He took out his phone and glanced down at his screen. “No...it’s fine. Grant hasn’t gotten back to me yet. There’s nothing more for me to do until I hear from him.”
“What all did he say?” she asked as she gingerly walked to the old, tattered brown couch and sat down. There was a threadbare quilt that hung over the back, one her foster mother had made her back in grade school. There was even a bit of purple nail polish she had carelessly spilled ages ago.
“The drugs are missing. He’s going to go back to the scene and check to make sure he didn’t miss anything.” Stuffing the phone into the breast pocket of his jean jacket, he sat down in the recliner across from her. “And he found a receipt.”
“A receipt? What do you mean?”
“It was jammed into the corner of the green bag.”
“I swear I looked everywhere in that thing... But I guess I could have missed it. Wait, do you think someone planted it, Mr. FBI?”

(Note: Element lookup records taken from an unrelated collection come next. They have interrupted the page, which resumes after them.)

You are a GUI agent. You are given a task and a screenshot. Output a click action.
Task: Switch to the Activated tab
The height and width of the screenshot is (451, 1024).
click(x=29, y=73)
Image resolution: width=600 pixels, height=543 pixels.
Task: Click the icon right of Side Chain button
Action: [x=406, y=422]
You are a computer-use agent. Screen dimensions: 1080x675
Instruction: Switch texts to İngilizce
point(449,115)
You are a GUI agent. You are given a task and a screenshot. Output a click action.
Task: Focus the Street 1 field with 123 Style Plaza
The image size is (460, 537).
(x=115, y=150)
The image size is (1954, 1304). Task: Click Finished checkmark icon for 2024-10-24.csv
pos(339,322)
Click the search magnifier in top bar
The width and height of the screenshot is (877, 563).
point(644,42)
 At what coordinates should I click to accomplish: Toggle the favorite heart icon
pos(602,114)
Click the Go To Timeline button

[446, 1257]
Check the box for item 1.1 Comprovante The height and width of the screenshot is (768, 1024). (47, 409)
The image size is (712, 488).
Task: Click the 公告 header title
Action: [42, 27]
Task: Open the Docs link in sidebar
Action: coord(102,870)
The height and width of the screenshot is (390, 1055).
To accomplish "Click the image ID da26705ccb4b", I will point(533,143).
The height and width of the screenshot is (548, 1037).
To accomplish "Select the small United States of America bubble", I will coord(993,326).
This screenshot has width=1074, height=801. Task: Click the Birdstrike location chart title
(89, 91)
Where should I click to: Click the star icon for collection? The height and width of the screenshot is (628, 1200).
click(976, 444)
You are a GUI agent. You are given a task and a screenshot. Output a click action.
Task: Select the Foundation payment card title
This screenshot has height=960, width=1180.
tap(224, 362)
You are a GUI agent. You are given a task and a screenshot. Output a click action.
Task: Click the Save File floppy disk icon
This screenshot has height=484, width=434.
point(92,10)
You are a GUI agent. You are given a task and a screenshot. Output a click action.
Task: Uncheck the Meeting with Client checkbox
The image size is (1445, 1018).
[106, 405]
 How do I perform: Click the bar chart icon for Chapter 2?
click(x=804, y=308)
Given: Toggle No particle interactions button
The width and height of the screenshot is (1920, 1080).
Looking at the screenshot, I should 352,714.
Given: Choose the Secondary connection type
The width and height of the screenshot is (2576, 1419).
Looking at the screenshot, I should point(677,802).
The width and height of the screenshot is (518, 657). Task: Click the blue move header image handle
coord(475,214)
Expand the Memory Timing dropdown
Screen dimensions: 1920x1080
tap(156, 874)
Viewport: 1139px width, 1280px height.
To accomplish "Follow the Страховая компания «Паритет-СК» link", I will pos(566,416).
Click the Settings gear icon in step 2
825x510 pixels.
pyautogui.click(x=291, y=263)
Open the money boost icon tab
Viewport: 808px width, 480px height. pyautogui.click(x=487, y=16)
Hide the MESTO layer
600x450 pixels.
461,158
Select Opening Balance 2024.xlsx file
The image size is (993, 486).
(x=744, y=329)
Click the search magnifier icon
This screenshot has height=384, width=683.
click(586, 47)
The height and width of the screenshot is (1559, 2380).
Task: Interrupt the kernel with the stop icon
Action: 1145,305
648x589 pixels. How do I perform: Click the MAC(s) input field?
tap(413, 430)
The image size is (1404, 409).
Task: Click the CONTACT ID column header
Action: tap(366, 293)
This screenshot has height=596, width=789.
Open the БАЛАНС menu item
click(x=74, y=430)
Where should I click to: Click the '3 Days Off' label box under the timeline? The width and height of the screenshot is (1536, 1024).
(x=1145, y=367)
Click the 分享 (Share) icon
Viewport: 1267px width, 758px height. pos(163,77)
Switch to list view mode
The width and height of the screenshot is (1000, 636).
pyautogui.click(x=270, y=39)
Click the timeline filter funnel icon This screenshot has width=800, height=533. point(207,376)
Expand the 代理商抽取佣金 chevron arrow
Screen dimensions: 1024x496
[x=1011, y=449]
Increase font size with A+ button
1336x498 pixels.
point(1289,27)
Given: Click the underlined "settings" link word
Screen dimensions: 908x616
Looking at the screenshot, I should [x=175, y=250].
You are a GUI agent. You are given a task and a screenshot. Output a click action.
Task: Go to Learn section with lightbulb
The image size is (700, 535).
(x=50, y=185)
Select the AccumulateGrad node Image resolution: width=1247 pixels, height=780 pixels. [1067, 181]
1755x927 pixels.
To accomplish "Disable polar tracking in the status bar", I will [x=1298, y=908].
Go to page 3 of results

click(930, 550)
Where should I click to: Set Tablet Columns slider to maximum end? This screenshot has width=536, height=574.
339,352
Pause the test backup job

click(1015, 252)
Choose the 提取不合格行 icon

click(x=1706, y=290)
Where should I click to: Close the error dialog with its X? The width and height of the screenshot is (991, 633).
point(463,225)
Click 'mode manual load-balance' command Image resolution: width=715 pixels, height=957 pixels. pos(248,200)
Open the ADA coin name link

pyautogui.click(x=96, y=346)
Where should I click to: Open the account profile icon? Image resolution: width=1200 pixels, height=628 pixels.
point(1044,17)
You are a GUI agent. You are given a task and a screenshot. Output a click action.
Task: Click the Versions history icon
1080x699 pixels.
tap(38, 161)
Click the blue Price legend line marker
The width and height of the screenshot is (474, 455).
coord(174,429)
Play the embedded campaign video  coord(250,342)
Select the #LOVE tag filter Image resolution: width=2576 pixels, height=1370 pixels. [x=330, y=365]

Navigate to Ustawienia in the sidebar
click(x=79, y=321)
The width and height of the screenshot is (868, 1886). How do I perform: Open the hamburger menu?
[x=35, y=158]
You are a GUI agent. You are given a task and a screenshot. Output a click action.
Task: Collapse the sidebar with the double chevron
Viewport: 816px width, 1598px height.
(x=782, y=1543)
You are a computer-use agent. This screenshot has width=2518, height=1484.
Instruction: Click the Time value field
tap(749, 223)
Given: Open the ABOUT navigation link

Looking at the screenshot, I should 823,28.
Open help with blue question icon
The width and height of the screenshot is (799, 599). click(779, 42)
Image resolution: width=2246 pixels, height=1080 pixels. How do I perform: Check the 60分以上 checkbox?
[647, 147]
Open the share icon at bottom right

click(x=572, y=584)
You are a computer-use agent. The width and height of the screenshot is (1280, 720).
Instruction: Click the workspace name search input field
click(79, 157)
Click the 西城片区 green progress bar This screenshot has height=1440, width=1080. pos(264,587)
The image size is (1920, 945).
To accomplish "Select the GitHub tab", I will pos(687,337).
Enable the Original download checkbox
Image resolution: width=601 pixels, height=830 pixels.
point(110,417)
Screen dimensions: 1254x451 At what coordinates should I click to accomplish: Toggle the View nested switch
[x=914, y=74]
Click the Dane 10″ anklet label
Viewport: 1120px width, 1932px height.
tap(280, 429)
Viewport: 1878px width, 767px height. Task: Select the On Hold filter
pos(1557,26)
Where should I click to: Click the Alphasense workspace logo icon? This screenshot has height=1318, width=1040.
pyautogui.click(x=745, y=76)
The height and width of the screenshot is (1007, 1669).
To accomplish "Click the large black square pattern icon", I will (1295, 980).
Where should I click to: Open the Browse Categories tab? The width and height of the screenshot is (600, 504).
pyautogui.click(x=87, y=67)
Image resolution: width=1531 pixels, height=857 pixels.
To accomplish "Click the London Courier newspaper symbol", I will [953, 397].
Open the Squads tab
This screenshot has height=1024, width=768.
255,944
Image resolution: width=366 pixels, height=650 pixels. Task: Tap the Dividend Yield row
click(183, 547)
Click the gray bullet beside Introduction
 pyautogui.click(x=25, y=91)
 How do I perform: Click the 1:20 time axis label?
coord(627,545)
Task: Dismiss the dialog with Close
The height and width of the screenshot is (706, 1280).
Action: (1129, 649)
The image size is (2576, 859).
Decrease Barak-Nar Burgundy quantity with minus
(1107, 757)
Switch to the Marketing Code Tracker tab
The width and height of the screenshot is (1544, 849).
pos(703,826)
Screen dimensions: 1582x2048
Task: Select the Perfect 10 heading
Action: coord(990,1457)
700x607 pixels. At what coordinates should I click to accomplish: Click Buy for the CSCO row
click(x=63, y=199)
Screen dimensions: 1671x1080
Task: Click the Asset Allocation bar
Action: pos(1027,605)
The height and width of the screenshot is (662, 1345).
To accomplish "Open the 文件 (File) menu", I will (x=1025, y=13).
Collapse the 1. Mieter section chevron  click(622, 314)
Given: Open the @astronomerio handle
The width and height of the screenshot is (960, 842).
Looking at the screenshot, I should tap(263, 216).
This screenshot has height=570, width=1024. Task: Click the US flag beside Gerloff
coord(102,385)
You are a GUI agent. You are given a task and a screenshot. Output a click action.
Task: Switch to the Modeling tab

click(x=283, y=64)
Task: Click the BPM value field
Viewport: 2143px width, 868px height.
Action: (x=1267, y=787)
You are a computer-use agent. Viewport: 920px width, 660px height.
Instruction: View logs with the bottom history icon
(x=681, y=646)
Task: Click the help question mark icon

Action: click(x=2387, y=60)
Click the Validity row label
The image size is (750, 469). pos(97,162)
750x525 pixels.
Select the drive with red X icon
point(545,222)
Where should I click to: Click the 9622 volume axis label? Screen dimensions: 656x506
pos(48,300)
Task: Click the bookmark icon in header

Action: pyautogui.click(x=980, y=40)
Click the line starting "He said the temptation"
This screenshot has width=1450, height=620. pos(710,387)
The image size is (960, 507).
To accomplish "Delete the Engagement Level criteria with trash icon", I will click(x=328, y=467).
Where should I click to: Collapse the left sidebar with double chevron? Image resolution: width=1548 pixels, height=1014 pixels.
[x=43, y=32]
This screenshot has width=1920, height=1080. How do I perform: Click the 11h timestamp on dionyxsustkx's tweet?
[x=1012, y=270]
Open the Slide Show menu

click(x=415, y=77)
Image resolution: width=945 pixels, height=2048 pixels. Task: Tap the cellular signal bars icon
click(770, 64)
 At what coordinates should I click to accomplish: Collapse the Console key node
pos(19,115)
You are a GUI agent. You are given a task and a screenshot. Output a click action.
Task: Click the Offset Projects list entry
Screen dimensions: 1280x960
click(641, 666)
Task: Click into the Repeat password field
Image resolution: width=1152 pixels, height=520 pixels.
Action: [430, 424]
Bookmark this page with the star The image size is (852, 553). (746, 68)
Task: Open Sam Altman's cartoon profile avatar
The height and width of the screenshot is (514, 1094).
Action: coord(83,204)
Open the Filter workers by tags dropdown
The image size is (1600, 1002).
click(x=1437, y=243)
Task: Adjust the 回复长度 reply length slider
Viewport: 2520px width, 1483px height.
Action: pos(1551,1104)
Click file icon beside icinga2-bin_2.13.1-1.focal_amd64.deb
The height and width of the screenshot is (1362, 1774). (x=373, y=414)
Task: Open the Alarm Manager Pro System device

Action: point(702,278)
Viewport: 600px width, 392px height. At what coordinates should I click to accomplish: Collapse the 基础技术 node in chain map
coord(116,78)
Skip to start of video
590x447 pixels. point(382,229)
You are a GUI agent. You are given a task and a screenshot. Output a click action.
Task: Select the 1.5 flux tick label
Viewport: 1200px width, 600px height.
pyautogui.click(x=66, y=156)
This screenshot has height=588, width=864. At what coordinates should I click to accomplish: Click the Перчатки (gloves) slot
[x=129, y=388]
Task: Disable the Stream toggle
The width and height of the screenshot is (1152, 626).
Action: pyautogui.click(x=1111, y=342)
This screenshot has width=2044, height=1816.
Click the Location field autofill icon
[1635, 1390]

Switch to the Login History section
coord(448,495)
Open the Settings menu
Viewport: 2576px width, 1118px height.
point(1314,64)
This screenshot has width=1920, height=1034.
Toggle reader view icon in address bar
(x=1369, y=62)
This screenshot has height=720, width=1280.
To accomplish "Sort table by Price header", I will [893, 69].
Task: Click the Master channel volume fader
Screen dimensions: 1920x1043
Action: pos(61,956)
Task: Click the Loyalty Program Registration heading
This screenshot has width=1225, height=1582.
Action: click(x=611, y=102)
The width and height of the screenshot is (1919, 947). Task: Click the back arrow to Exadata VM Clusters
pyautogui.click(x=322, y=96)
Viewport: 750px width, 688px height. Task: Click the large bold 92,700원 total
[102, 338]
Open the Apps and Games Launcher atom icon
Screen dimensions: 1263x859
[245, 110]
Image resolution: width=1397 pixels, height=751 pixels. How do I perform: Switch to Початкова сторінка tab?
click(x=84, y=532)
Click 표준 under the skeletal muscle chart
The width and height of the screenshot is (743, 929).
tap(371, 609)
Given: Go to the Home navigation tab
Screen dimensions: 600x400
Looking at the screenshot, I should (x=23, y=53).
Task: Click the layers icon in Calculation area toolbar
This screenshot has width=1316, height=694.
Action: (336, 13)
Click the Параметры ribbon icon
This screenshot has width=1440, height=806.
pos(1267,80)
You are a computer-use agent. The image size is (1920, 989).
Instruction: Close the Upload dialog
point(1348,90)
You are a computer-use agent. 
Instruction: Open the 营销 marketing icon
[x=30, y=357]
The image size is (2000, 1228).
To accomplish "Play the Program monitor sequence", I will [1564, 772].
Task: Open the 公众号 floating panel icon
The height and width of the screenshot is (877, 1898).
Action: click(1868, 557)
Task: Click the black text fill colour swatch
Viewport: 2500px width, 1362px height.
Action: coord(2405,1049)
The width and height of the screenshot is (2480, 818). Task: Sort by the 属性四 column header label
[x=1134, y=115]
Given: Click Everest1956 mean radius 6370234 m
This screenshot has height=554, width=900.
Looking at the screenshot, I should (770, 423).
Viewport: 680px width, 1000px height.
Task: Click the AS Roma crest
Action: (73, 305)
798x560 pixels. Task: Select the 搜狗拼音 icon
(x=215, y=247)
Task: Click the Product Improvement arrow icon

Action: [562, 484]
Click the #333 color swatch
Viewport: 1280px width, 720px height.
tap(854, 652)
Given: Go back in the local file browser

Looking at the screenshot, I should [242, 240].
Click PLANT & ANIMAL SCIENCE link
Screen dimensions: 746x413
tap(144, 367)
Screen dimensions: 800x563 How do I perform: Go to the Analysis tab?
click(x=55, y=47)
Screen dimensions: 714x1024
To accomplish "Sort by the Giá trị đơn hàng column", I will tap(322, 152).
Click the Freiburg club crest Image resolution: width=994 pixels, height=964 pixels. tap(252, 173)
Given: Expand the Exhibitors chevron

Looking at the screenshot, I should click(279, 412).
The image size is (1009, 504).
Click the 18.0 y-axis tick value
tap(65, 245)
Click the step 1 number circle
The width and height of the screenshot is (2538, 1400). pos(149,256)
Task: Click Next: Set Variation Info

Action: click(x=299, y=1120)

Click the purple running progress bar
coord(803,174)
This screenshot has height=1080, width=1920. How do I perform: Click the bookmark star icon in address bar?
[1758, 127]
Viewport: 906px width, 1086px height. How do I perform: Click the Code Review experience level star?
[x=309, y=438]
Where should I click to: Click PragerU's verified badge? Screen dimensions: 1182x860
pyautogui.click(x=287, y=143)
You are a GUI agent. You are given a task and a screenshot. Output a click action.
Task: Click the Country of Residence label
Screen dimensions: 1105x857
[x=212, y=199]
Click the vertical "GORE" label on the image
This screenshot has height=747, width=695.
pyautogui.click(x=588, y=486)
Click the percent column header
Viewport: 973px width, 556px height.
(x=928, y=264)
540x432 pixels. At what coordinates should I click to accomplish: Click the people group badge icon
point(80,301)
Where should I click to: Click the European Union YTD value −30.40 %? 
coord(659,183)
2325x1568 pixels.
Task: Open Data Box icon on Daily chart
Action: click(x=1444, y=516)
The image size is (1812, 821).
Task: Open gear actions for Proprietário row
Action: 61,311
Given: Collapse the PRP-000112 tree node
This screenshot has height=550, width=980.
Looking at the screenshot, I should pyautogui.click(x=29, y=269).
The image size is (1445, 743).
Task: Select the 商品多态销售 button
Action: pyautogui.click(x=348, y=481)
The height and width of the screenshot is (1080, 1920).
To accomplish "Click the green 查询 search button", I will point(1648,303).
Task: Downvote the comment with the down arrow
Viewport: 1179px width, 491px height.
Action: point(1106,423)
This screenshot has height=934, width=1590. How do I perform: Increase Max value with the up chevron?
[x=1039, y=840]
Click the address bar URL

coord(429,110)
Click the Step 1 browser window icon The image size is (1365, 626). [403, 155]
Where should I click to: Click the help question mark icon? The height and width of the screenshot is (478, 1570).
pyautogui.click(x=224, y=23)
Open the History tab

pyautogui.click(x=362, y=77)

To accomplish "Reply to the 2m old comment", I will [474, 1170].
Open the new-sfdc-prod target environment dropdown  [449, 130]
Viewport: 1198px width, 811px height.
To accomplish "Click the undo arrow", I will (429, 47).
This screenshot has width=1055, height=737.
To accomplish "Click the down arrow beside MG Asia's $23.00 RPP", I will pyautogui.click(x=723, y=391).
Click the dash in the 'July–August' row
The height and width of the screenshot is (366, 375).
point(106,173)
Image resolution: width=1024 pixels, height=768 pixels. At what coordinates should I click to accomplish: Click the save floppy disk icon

He cringed, but she wasn’t sure why.
He opened up his phone and pulled up the photos of the bag that they had taken on scene. “Regardless of how it got there, because we screwed up the chain of custody, the receipt can’t be used in court for anything. We can’t prove that it was or wasn’t there without reasonable doubt.”
“But it could help us figure out the vic’s identity, right?”
“I suppose,” he said, giving her a weak smile. “Right now though, you need to take care of yourself and just focus on getting some rest.” He stood up and grabbed the quilt off the back of the couch, wrapping it around her shoulders.
She caught his familiar scent and closed her eyes. She imagined pulling him down on the couch beside her, wrapping him in the blanket and letting him hold her. They could spend the day together, huddled in each other’s embrace and away from the hurt that filled the world around them.